今回は、SaaSの基本的な概要を解説します。サービスを利用するにあたっての必要なセキュリティ対策について考えてみましょう。

SaaSとは?

SaaSとは、Software as a Service(サービスとしてのソフトウェア)の略称であり、インターネットを通じて利用可能なクラウドにあるサービスのことを指します。代表的なSaaSとしてはMicrosoft365やGoogle Workspaceがあります。

インターネット環境が整っていれば、どこからでも接続可能であり、利用端末が異なっていてもSaaSのアカウントにアクセスすればサービスを利用できます。また、複数のチームや人数での同時作業・編集・管理が可能となる特徴もあります。

「SaaS」と「PaaS」・「IaaS」との違い

SaaSに似たサービスに「PaaS」や「IaaS」があります。これらはすべて、クラウドサービスの一種です。

従来では、ソフトウェアを利用やデータの編集には、対象のソフトウェアを端末にインストールしたり、データを保存する社内サーバーにアクセスしたりする必要がありました。クラウドサービスではすべてネットワークを経由して機能を活用するため、システム構築・管理、サーバーの保守といった必要がありません。

「PaaS」とは、Platform as a Service(サービスとしてのプラットフォーム)の略称であり、アプリケーションソフトが稼働するためのデータベースや、プログラムの実行環境を提供するサービスのことです。アプリケーションを開発する際に、必要な環境準備を省略できるといったメリットがあります。

「IaaS」とはInfrastructure as a Service(サービスとしてのインフラ)の略称です。情報システムを稼働する際に必要な仮想サーバーやファイアウォールといったインフラを提供するサービスのことを示します。

これらのクラウドサービスは急速に普及しています。普段利用しているサービスが、クラウド上で稼働しているものであることは、もはや珍しくないといっていいでしょう。

SaaSのメリットとデメリット

SaaSには、「端末を問わずに利用できる」「システム構築や保守の手間が不要」といったメリットがある一方で、データが社内ネットワーク上に限定されていないことから、「利用端末のセキュリティ対策が必須」「障害発生時に利用できなくなる」といったデメリットがあります。
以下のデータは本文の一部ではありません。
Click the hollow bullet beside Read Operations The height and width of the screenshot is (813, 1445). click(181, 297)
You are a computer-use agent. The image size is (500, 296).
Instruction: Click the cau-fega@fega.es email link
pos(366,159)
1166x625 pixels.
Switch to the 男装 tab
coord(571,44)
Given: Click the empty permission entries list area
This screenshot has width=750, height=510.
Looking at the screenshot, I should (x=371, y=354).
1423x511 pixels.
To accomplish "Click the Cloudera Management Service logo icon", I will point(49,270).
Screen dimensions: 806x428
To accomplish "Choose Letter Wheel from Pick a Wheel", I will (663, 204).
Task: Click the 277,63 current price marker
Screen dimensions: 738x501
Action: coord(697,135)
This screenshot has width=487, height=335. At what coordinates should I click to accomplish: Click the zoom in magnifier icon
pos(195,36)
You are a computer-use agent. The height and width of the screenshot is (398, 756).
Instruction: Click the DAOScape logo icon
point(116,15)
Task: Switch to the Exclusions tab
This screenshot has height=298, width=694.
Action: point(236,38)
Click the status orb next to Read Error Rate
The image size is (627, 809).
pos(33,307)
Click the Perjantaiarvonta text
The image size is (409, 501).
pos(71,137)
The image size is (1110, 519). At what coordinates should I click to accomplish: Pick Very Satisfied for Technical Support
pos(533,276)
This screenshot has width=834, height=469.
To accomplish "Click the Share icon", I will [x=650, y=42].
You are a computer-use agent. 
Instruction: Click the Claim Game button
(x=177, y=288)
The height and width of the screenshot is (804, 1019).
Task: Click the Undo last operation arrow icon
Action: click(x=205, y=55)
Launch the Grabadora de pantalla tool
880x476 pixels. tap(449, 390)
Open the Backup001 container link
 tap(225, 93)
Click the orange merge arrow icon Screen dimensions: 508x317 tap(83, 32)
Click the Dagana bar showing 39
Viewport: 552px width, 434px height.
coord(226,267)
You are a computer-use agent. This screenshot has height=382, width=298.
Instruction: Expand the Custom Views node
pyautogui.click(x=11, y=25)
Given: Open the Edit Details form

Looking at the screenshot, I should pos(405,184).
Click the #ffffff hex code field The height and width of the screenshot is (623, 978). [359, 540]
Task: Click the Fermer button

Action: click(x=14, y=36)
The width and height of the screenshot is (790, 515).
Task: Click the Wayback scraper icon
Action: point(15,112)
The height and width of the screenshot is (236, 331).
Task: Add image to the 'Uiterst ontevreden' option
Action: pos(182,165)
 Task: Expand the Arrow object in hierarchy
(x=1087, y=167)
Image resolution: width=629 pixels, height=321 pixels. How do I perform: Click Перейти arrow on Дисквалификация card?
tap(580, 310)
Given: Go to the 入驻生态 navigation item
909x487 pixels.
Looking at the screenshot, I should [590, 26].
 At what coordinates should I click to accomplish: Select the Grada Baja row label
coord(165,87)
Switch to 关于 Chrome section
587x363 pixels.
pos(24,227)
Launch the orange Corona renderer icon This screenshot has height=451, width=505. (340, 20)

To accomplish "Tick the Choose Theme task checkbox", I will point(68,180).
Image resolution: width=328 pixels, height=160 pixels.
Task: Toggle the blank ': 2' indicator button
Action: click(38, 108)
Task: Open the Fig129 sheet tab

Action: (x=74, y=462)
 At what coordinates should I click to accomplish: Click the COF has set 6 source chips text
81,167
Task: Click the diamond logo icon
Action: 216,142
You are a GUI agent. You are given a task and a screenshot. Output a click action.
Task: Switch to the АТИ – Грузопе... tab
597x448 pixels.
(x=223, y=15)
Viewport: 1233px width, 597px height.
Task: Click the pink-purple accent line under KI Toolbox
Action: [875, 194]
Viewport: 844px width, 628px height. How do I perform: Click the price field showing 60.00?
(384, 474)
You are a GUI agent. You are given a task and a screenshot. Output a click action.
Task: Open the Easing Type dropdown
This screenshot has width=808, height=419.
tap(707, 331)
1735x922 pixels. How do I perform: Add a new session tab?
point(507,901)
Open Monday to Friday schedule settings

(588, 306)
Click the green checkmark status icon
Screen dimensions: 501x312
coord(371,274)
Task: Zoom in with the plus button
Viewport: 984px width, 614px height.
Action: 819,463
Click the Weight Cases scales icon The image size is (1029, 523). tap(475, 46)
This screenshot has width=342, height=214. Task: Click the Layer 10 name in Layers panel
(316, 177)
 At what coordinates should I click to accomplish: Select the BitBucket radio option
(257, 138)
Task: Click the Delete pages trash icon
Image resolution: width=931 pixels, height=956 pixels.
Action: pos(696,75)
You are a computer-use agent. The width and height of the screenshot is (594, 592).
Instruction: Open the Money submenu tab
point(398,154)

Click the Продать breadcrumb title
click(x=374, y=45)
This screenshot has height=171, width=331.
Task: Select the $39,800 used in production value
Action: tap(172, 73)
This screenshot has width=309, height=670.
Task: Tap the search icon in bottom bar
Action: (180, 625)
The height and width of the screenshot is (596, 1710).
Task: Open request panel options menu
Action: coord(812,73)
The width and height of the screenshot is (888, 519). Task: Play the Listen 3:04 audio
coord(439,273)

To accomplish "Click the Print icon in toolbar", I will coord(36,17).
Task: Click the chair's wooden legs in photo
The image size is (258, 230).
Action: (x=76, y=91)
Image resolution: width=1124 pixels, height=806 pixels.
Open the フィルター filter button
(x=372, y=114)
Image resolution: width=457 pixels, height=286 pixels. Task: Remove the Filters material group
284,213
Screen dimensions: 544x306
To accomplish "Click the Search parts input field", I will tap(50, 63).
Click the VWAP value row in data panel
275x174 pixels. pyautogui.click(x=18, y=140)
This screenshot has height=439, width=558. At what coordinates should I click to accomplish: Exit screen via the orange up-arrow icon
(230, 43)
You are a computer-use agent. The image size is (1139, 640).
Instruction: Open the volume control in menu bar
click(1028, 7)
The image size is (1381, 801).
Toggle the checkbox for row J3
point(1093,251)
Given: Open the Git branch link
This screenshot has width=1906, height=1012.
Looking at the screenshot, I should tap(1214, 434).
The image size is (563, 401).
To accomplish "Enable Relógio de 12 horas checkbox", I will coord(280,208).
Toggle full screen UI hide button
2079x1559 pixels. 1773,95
以下に、詳しく見てみましょう。

SaaSのメリット

SaaSの代表的なメリットは、以下の4つがあげられます。

  • 端末を問わずに利用が可能

SaaSは、ソフトウェアの機能・データがクラウド上にあるため、インターネット接続が可能な環境であれば、どこでも利用可能です。オフィスでパソコンを使って作業したあと、外出先からスマートフォンでデータの登録・編集を行うといった機動性の高い働き方が可能になります。

  • 導入スピードが速い

多くのSaaSはアカウントを作成するだけで利用が可能です。これまでのソフトウェアのように個々の端末にアプリケーションをインストールして設定しなければいけないという手間を省略できるため、サービス導入から利用開始までの時間を短縮できます。

  • インフラの運用や管理の手間が不要

SaaSを利用する際、サーバーやネットワークなどのインフラを構築する必要はありません。メンテナンスもすべてサービス提供側が行うため、情報IT部門の負担を削減できます。

  • 自動でアップデートが行われる

サービスの内容がバージョンアップされた際、SaaSはインターネットに接続した際に自動でアップデートされたものを利用できます。従来のように、端末ごとにバージョンアップする手間は不要です。

SaaSのデメリット

SaaSのデメリットには、以下のものがあります。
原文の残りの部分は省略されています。